Stock markets left you on edge? Stick to financial plan as RRSP deadline nears

OTTAWA – As Canadians review their year-end investment statements and prepare to meet with their financial advisers ahead of the RRSP deadline, stock markets are taking a rocky ride.

Amid the market turmoil, portfolio manager Adrian Mastracci of KCM Wealth says it is back to basics this year. That means having a strong financial plan that lays out clear goals and how they will be met.

“Here’s what I ask people coming in for the first time: Where are you going? Why are you going there? What is important to you? What is your time horizon? How long do you think you have? What can you save?” Mastracci says.

“That’s what people have to do. That’s how you become an informed investor because what matters most is how the portfolio fares, not the market outcome.”

Mastracci says it’s important to understand that markets can’t be controlled, but Canadians can manage their investments.

“How much risk do you take? How often do I invest? What do I invest in?” he says. “These are the things that matter most.”

The deadline for making contributions to an RRSP to be able to deduct the amount on a 2015 income tax return is Feb. 29. While people don’t have to immediately decide how they want to invest the money, it has to be in their account by the deadline.

Last year was a difficult one for the Toronto market as the plunging price of oil and other commodities took their toll. The bad news spilled over into the Canadian banking sector this year as it took its share of lumps amid worries about bad loans to the energy sector.

Investment strategist Jurrien Timmer, director of global macro at Fidelity Investments, points to a divergence of U.S. and Chinese monetary policy as a key driver of the volatility on global markets.

The U.S. Federal Reserve raised its key interest rate late last year while Chinese policy-makers have been looking to revive the slowing growth in that country.

“We have sort of a tug of war if you will between Chinese monetary policy, especially as it relates to the currency — the yuan — and U.S. monetary policy,” he said.

“When you combine a slowing economy in China with a now overvalued currency, it creates some strains.
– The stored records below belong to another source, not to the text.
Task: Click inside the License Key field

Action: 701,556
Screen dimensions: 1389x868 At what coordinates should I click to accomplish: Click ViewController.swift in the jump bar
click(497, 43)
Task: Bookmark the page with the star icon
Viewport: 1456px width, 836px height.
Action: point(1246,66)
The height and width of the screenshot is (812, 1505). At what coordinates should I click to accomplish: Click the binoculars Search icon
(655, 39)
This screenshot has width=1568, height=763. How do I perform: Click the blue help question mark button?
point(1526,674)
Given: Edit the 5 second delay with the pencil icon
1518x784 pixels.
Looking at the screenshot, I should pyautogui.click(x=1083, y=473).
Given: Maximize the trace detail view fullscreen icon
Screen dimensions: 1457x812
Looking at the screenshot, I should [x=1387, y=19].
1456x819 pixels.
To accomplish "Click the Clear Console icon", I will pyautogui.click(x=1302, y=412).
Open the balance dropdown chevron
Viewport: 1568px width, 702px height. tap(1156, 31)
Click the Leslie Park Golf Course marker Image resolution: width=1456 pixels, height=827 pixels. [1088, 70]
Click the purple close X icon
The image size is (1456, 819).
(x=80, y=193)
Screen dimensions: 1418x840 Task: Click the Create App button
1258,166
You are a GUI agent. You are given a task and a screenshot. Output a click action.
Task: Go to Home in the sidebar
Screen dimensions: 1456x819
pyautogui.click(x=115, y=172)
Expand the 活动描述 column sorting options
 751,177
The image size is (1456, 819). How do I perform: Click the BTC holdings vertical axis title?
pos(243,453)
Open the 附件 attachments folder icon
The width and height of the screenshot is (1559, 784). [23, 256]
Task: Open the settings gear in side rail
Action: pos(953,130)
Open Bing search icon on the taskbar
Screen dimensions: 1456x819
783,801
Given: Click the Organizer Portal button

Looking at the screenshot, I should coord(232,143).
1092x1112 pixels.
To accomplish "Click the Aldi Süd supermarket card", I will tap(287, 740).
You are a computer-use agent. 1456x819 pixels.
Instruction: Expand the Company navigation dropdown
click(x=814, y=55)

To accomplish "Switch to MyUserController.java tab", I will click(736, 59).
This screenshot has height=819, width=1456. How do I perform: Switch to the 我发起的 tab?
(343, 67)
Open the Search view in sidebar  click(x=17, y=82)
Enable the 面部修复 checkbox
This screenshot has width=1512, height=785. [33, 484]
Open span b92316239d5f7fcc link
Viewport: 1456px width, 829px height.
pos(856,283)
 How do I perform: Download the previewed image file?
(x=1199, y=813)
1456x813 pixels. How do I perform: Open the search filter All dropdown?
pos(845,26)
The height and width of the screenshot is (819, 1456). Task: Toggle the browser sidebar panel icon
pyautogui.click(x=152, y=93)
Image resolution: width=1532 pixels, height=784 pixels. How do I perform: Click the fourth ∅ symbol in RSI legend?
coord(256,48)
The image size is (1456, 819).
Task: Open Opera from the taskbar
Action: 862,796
People in China want to take their money out of the country because the growth is less and the currency by some measures is 15 to 20 per cent overvalued.”

Going forward, Timmer expects the rocky markets to continue until U.S. and Chinese monetary policy stop working against each other.

The market gyrations have left many investors sitting on their cash instead of exposing it to risk.

A report by CIBC suggests that some $75 billion in excess cash that would typically be invested is being kept on the sidelines and people are accumulating cash at a rate not seen in more than four years.

CIBC noted that it isn’t the first time that investors have increased cash holdings during a downturn in the market, but in the past they have also maintained those positions after markets rebounded.

Timmer predicted that 2016 will be a V-shaped year for markets like 2009 was in the wake of the financial crisis.

“We’re obviously right now on the downward sloping part of the V,” he said.

But the question remains: When will the markets hit bottom and start heading back up?

“If you are a typical long-term investor with a long horizon, you don’t need to draw on the cash tomorrow, you’re best off just sticking with whatever plan it is that you have and not overreacting to these movements,” he said.

Mastracci says it is important to keep an eye on the big picture and stick to a financial plan.

He says he learned a long time ago to simply forget the noise.

“I read the papers. I see the headlines, but I don’t dwell on it because you can’t do anything about that,” he says.

“What you can do something about is how your portfolio fares. … You have to expect that some things will go up and down.”